Professional ratings
Review scores
| Source | Rating |
| Cross Rhythms |  |
| Jesus Freak Hideout |  |
| Indie Vision Music |  |
| Louder Than the Music |  |
| New Release Tuesday |  |

==Singles==
On June 11, 2012, Capital Lights released the first single off the record "Coldfront Heatstroke." On July 18, the second single "Caroline" was released. The third single and title track of the release, "Rhythms 'N" Moves" was released on June 27. Finally, on July 9, the fourth and final single "Gotta Have Love" was released, featuring Jason Dunn (former lead singer of Hawk Nelson).
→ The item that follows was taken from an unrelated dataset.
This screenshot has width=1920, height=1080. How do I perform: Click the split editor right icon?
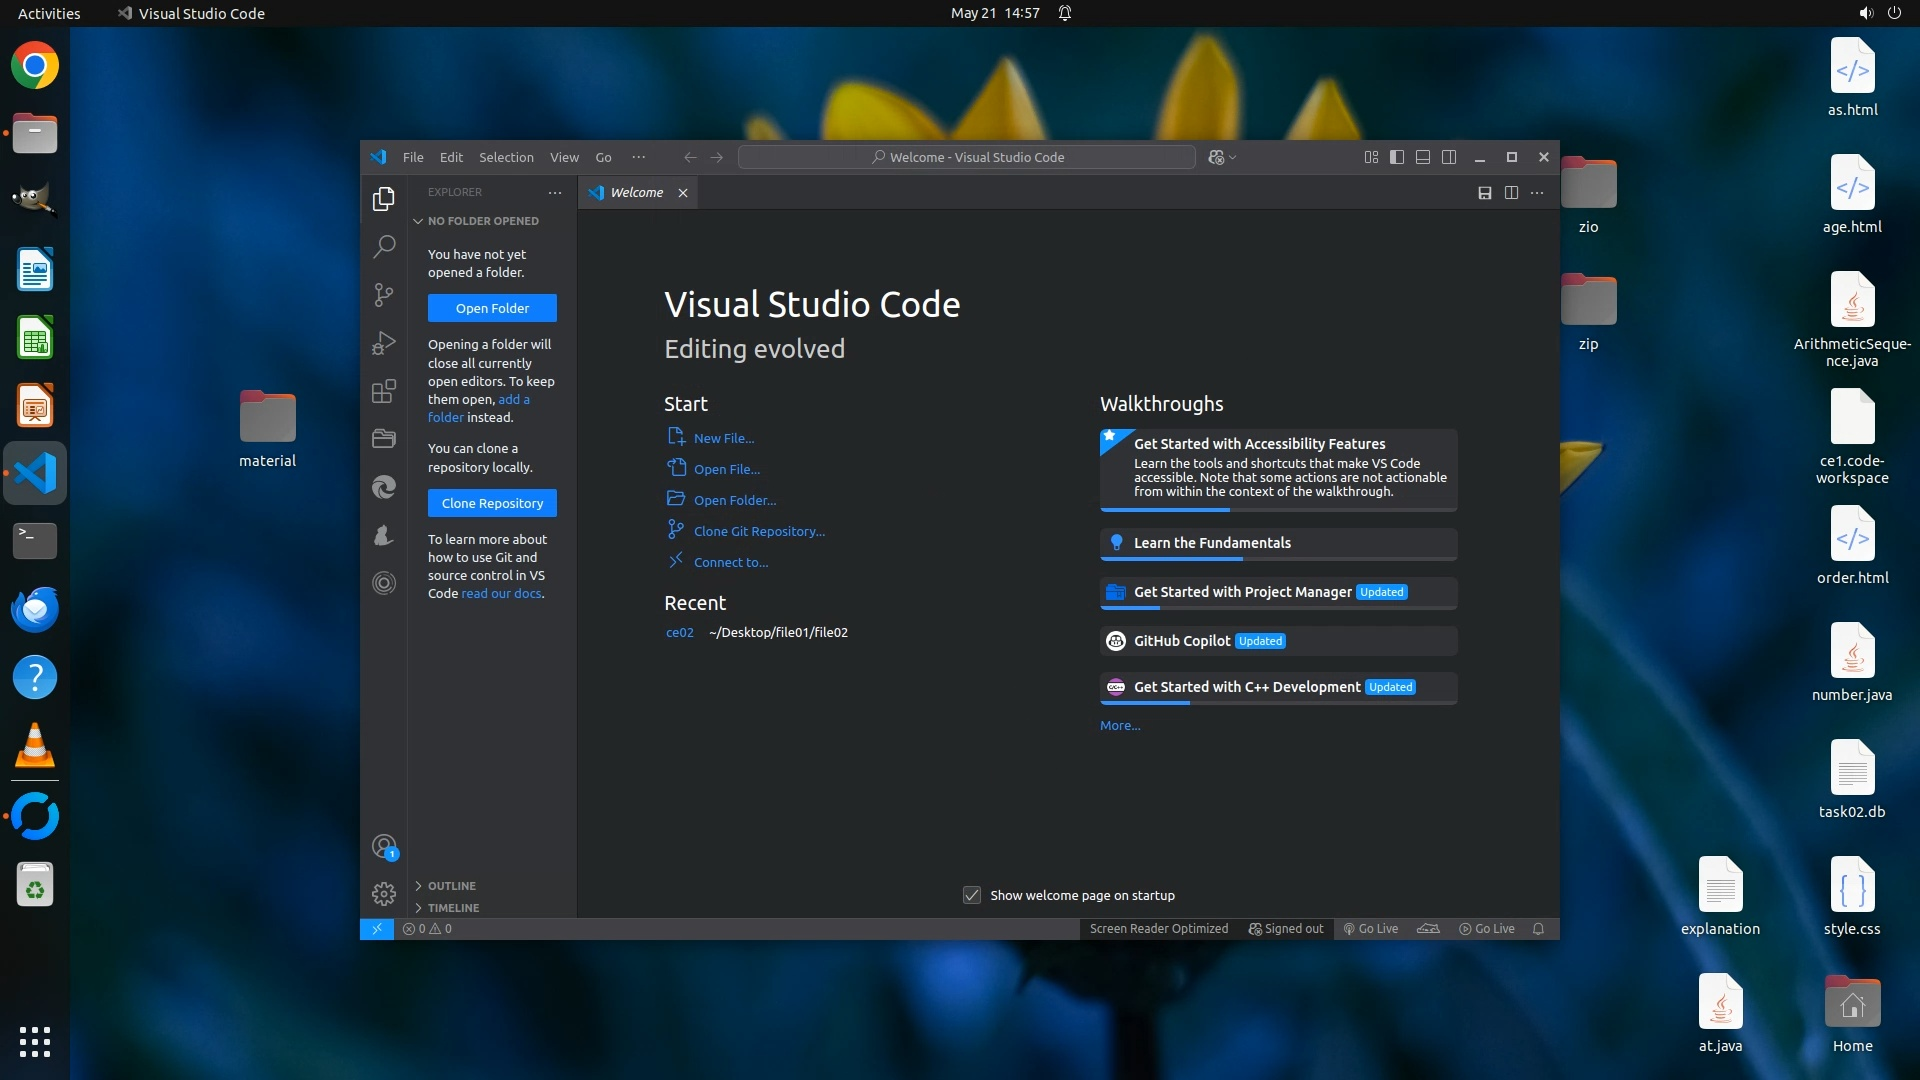coord(1511,193)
All four singles were given official lyric video releases on YouTube chronologically following each of their announcements.

==Track listing==

| No. | Title | Length |
|---|---|---|
| 1. | "Rhythm 'N' Moves" | 3:46 |
| 2. | "Let Your Hair Down" | 4:23 |
| 3. | "Caroline" | 3:25 |
| 4. | "Coldfront Heatstroke" | 3:27 |
| 5. | "Newport Party" (featuring Bayn) | 4:04 |
| 6. | "Honey Don't Jump" | 4:24 |
| 7. | "Say Hey!" | 3:02 |
| 8. | "Don't Drop Dead Juliet" | 3:48 |
| 9. | "Hey Little One" | 5:11 |
| 10. | "Save the Last Dance" | 3:42 |
| 11. | "Gotta Have Love" (featuring Jason Dunn) | 3:24 |
| Total length: |  | 42:36 |

==Personnel==
Per liner notes
Capital Lights
- Bryson Phillips – lead vocals
- Brett Admire – guitar
- Jonathan Williams – guitar
- Jon Odle – bass
- Michael Phillips – drums

Additional musicians and production
- Bayn (Trystan Edgar) – additional vocals on track 5
- Jason Dunn (formerly of Hawk Nelson) – additional vocals on track 11
- Daniel Barger – whistling on track 8
- Ryan Allen – piano on track 9
- Brandon Ebel – executive producer
- Nathan Griffis – engineer
- Derek Taylor – mixing
- Troy Glessner – mastering
- Adam Skatula – A&R
- Ryan Clark – art direction/design

==Chart performance==

| Chart (2012) | Peak position |
|---|---|
| Billboard Heatseekers Albums | 20 |
| Billboard Christian Albums | 30 |

==Notes==
- In the lyrics to the song "Let Your Hair Down" there is a wordplay shoutout to the band Run Kid Run.
- The song "Newport Party" refers to the city of Newport, California.
- In his appearance on the bridge of "Newport Party", the rapper Bayn pays reference to the band's previous album This is an Outrage!, as well as the group's song "Mile Away".
- "Don't Drop Dead Juliet" metaphorically refers to the Juliet of William Shakespeare's Romeo and Juliet.
- Aaron Sprinkle, producer on the band's previous release This Is an Outrage!, was planned to help produce the album early on in its creation. However, the album was ultimately self-produced by the band themselves because time and travel commitments were not possible for any of the members' schedules in order to go to the Tooth & Nail studio in Nashville, Tennessee.
- The album was composed, produced, and recorded largely in lead singer Bryson Phillips' house, as well as the local Broadway Baptist Church.